BlackBerry PlayBook: Think BlackBerry, and no matter what the BlackBerry boys say, you’ll think enterprise. The PlayBook from RIM is billed as the first professional tablet, and sports a 7-inch, 1024 x 600 pixel display, a Cortex A9-based dual-core 1GHz CPU, 1GB of RAM, and a 3 megapixel front-facing camera along with a 5 megapixel rear lens. Ports and connections are a plenty, but what’s interesting is the interface for the new Tablet OS (QNX), one that take a fair number of design inspirations from HP’s webOS, though it also runs Flash 10.1 as well as Adobe Air apps. Also, the Playbook features no actual buttons, and functions are accessed by finger-swiping from the sides of the 7-inch screen….interesting in concept, at least. The PlayBook even promises a relationship with your existing BlackBerry, in that it can siphon data off of your BlackBerry handset via Bluetooth tethering and display it on your PlayBook.
Hot: Excellent multitasking, Adobe AIR Apps, 7-inch screen and slim design
…and Not: Unclear how it will integrate with BlackBerry smartphones.

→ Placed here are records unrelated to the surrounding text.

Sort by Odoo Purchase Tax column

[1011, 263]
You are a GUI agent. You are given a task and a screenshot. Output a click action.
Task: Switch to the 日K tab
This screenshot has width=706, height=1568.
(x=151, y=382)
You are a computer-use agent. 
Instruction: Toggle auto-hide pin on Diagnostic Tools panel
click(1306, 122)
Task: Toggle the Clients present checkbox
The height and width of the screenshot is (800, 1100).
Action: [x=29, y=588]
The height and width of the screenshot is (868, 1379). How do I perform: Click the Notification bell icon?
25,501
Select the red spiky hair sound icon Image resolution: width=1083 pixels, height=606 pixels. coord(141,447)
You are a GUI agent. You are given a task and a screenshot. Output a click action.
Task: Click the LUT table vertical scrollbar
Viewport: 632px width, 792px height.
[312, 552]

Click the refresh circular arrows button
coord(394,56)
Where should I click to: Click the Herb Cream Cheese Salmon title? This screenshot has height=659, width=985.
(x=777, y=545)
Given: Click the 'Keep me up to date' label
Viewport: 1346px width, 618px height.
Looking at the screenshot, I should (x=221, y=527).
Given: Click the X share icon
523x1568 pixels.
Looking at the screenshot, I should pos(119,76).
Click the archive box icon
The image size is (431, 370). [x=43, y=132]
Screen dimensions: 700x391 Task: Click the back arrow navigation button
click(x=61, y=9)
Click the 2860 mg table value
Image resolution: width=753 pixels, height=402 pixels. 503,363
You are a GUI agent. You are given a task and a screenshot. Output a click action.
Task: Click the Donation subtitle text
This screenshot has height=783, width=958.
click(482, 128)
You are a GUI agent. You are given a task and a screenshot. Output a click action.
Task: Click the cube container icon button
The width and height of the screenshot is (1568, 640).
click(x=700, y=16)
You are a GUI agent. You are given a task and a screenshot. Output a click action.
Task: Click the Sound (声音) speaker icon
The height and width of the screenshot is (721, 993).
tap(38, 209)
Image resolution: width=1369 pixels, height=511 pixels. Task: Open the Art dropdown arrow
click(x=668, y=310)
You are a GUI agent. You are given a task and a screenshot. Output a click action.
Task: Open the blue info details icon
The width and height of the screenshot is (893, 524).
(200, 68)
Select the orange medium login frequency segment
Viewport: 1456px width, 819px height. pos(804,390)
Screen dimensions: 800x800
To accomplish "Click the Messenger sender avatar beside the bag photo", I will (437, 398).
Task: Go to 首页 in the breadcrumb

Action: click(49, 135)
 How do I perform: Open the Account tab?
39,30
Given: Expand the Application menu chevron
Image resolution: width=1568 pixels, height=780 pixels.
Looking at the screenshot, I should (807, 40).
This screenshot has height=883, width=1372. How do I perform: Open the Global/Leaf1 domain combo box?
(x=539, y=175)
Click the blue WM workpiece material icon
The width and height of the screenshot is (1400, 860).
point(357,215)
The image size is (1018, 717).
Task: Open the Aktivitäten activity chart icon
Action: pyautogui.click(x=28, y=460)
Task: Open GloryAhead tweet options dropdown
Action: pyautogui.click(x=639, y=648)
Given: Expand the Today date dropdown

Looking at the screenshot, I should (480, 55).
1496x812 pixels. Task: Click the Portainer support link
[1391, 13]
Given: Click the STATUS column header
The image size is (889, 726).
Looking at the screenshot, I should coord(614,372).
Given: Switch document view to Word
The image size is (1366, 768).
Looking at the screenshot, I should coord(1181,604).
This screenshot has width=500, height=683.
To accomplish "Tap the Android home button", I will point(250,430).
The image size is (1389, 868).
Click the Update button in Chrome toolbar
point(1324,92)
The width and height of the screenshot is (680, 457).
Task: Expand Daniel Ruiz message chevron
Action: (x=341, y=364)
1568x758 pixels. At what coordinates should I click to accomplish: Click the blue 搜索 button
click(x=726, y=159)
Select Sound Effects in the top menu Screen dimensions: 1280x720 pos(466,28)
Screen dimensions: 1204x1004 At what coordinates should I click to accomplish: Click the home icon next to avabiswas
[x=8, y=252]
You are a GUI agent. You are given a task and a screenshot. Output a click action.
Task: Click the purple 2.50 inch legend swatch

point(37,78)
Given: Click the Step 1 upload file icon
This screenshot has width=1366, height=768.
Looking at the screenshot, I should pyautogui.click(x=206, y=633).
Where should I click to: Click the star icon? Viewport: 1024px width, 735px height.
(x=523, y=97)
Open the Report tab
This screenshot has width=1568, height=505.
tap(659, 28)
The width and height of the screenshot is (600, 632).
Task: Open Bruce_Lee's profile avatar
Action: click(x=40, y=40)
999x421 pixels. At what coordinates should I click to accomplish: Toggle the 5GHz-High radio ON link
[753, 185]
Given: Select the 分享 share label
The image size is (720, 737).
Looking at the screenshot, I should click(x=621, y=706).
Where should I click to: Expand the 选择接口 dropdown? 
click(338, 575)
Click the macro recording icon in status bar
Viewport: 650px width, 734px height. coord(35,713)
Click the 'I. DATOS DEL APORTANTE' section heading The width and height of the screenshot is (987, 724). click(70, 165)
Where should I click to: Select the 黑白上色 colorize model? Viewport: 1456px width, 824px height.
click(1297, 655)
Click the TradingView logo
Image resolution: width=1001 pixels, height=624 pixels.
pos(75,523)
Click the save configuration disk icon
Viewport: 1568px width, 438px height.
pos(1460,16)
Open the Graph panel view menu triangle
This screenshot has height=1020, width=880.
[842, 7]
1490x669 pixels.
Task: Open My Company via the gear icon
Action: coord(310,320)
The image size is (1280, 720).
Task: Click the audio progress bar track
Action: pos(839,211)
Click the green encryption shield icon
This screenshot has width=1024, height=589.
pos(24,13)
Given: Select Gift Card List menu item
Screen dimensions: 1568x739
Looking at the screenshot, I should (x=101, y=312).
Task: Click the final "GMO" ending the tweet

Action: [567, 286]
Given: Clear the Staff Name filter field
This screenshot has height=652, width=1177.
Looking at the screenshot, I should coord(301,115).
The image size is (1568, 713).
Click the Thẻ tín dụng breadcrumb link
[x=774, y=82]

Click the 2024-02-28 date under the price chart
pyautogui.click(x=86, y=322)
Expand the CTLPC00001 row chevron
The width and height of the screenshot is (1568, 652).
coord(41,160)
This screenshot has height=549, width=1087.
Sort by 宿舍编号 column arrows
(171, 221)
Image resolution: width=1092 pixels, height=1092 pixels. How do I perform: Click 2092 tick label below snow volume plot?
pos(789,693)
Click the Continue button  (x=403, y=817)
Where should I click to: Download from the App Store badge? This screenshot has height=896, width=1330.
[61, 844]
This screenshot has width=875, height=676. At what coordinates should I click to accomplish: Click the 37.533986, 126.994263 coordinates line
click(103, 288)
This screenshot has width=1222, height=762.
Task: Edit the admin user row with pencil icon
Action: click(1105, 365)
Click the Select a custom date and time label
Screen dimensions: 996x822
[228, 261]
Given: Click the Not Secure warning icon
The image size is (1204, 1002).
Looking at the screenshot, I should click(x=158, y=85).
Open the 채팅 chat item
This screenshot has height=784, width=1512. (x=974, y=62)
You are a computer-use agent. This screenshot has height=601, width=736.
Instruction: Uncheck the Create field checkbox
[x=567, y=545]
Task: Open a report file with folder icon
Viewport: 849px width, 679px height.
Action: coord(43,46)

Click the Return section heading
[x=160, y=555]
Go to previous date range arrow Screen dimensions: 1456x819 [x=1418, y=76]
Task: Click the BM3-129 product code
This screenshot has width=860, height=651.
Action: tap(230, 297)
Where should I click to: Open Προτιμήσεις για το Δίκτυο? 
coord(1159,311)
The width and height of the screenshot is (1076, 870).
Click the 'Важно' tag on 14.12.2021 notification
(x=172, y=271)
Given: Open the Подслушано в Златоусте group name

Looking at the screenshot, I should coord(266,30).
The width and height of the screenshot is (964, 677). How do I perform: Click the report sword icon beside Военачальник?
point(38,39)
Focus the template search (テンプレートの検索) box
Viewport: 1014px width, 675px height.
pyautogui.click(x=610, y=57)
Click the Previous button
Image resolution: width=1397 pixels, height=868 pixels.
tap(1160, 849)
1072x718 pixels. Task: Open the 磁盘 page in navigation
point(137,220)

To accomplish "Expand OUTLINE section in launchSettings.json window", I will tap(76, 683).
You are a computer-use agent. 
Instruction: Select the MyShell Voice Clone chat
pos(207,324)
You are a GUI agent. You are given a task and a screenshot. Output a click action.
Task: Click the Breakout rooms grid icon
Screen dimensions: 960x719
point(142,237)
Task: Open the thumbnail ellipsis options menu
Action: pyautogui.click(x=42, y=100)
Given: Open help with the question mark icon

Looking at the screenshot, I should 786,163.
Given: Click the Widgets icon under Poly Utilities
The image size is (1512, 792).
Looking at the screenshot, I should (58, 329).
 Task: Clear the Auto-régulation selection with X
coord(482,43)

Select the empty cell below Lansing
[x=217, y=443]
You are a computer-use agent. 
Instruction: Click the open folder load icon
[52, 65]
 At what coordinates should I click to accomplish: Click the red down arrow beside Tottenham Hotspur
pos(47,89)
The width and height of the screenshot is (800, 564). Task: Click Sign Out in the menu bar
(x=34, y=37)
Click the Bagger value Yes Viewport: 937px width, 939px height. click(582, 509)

Dell Streak: The 2010 Streak, a five-inch tweener device failed to do wonders for Dell, but the 7 and 10-inch models of the Streak may just do the job. The Streaks currently run Android 2.2 on a 1GHz Nvidia Tegra 2 dual-core processor, and have 16GB of internal storage. Standard specs, may appeal to Dell loyalists but don’t really do justice to the company’s design and software capabilities.